Then there is the rhetoric—poison-tipped words and proposals deployed, not merely by fringe-racist characters like Pamela Geller but also by leading political figures who have turned Muslim bashing into campaign-season sport. Trump has rightly garnered the most attention with his pitch for a “total and complete shutdown of Muslims” seeking to come to the country, followed by the allegedly toned-down version of that pitch—his call for “extreme vetting.” He has also said he would “implement” a database to track Muslims. But he has hardly been the only one to embrace bigotry. Almost all of his Republican primary competitors trafficked, at some point or another, in anti-Muslim slurs, with Ben Carson comparing Syrian refugees to “rabid dogs” and Mike Huckabee describing Muslims as “uncorked animals.” And such rhetoric hurts; it has real, often violent, consequences. One recent Georgetown University study found that anti-Muslim attacks corresponded with calls from prominent politicians to ban Muslim immigrants.
That’s why Jany, along with hundreds of politicians and local leaders across the country have begun pushing back. Under the aegis of the American Leaders Against Hate and Anti-Muslim Bigotry Campaign, progressive officials at every level of local government have begun introducing legislation and pressing for policies that combat Islamophobia. From school-district initiatives in California and elsewhere that require schools to monitor religious bullying, to advertising and education campaigns in cities like New York that aim to teach non-Muslims about Muslim communities, local officials are joining forces with Muslim constituents to show what true leadership looks like. In the last month alone, the city councils of Columbus (Ohio) and New York City passed resolutions condemning Islamophobia—and affirming support for Muslim communities.
“We were regressing into more and more Islamophobia,” said Daneek Miller, who represents southeast Queens as the New York City Council’s only Muslim member and who helped pass the New York resolution. “These last six months or so, with Trump, have made things worse. We had to do something to reverse the trend.”
These new efforts are taking root in cities and towns across the country, creating oases of tolerance in some of the most unlikely states. In Kansas City, Missouri, the school board recently passed a resolution that condemns hate speech against Muslims and those who might be mistaken for Muslims, and explicitly supports its Muslim students. The Metro Nashville Public School Board in Tennessee adopted a similar resolution on October 11.

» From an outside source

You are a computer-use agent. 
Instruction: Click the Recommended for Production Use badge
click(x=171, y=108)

The American Leaders Against Hate campaign is the joint creation of Local Progress, a network of hundreds of progressive local officials, and the YEO Network Action, which came together earlier this year in the hope of transforming isolated local initiatives into a national platform against Islamophobia. Even before the campaign began mobilizing officials, the occasional mayor or city council would attempt isolated interventions. (In Muncie, Indiana, home state of Trump running mate Mike Pence, for instance, the City Council passed a unanimous resolution promoting religious freedom this past March.) Since the campaign’s launch, these interventions have accelerated rapidly in number as well as kind.
The campaign has thus far come up with about a dozen policy solutions to reduce Islamophobia. Some of them are relatively easy lifts that can be done on a local level. For instance, school districts can write into their bylaws explicit support for Muslim students, and a commitment to hold those who discriminate based on race or religion accountable for their actions. Many school districts have begun to take bullying more seriously; the American Leaders Against Hate campaign suggests being extra-vigilant about bullying based on religion or skin color, including a formalized tracking system for incidents.

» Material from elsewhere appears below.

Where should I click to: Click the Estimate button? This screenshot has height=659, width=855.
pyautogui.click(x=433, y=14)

Schools can also work anti-bullying and pro-diversity information into their curricula. They can train teachers and guidance counselors to not only know more about Muslim cultures but also to know how to spot bias within themselves and their students, and how to deal with it. While these measures are relatively minor tweaks on their own, together they add up to providing more inclusive environments for Muslim kids and others whose place of birth or religion make them susceptible to Trump-style bigotry.
Other policy changes, such as establishing anti-profiling measures for police, will need to clear more hurdles. But the first step toward clearing those hurdles is to get local elected leaders together to create a national platform capable of tackling bigger issues. The American Leaders Against Hate campaign, for instance, has recommended that states curb surveillance, which disproportionately affects Muslim communities. In the age of NSA data mining, that might be a big ask, but local officials are already making some headway. In June, Santa Clara County, California, passed a landmark ordinance that will help inform citizens about new technology the government is using for policing and surveillance, and make the legal framework for using those technologies transparent and open for debate.

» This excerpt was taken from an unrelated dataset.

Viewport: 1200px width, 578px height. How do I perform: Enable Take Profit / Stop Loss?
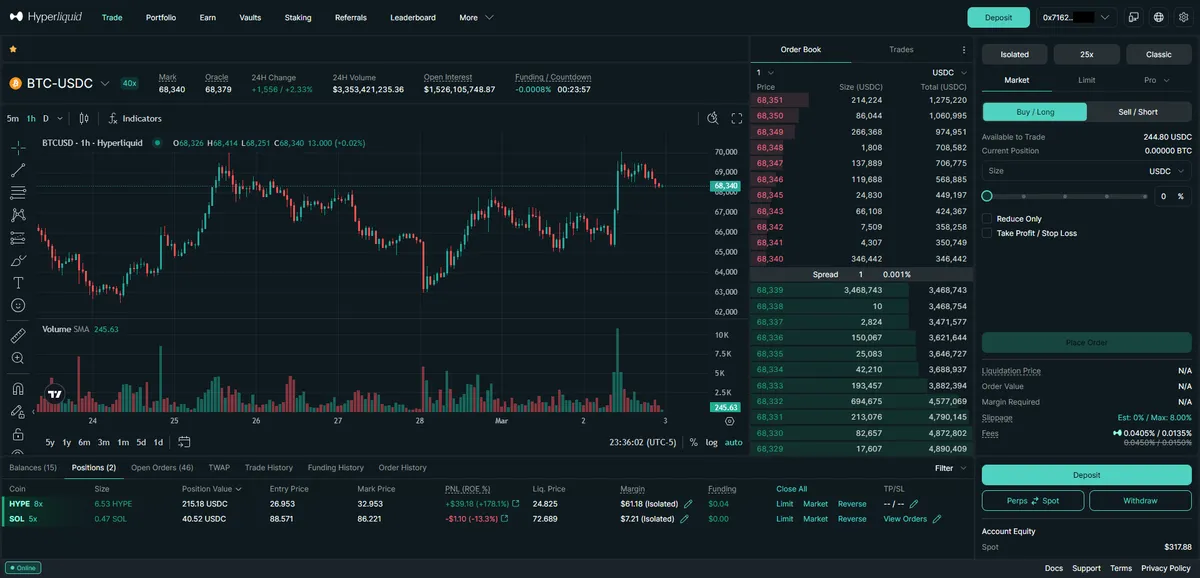988,233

While many of the efforts have been warmly received, a few have run into the buzzsaw of anti-Muslim hysteria either during or after their passage. In Kansas City, for instance, the school-board resolution condemning anti-Muslim hate speech caused an uproar that spread well beyond the city. Despite the fact that the resolution doesn’t require any major changes to school curricula, conservative websites warned of “creeping Sharia law,” and the school district received thousands of angry, sometimes violent, e-mails, many originating from an extremist group called Act for America. The barrage was so intense that the school district had to set special e-mail filters so that its employees could conduct normal business.
That backlash, Kansas City Board of Education chair Melissa Robinson said, was further proof of the amount of work needed to combat Islamophobia. “It’s an illumination of the hate that’s going on around our country,” Robinson said. “As an African-American woman, thinking about the history of what it means to be black in this country, I can relate to what they’re going through in a very deep way.”
Robinson says Kansas City Public Schools joined the American Leaders Against Hate campaign because they understood that Islamophobia wasn’t limited to the city’s school district. The campaign allows local action, like the kind Robinson is doing in Kansas, to have national impact.
Progressives at every level of local government have begun introducing legislation that combats Islamophobia.
While policy is the end goal of the nationwide campaign, its organizers also see it as a chance for ramping up pro-diversity rhetoric. Just as Donald Trump’s verbal attacks on Muslims have led to an increase in anti-Muslim violence, members of the American Leaders Against Hate campaign are hoping that by highlighting Islamophobia and the need for diversity and tolerance, they’ll be able to spur action in the other direction. That’s why the first part of the campaign has involved getting hundreds of local leaders to sign a letter pledging their support for Muslim communities: to show there is a large and effective counterweight to hateful rhetoric.
As the letter demonstrates, countering hateful rhetoric doesn’t have to involve arduous policy change. Instead, it can involve leaders using their positions of power to call for greater tolerance. Under New York City Mayor Bill de Blasio, for example, the city has begun an ad campaign to not only promote tolerance, but also ensure that Muslim New Yorkers feel welcome in the city. And in Minnesota, which has the largest Somali population in the United States, Abdi Warsame, a City Council member and Local Progress stalwart, has been using his platform to call for greater understanding between the Muslim and non-Muslim community, and to push for city services to be accessible to people who speak different languages, a boon to the city’s large Somali population.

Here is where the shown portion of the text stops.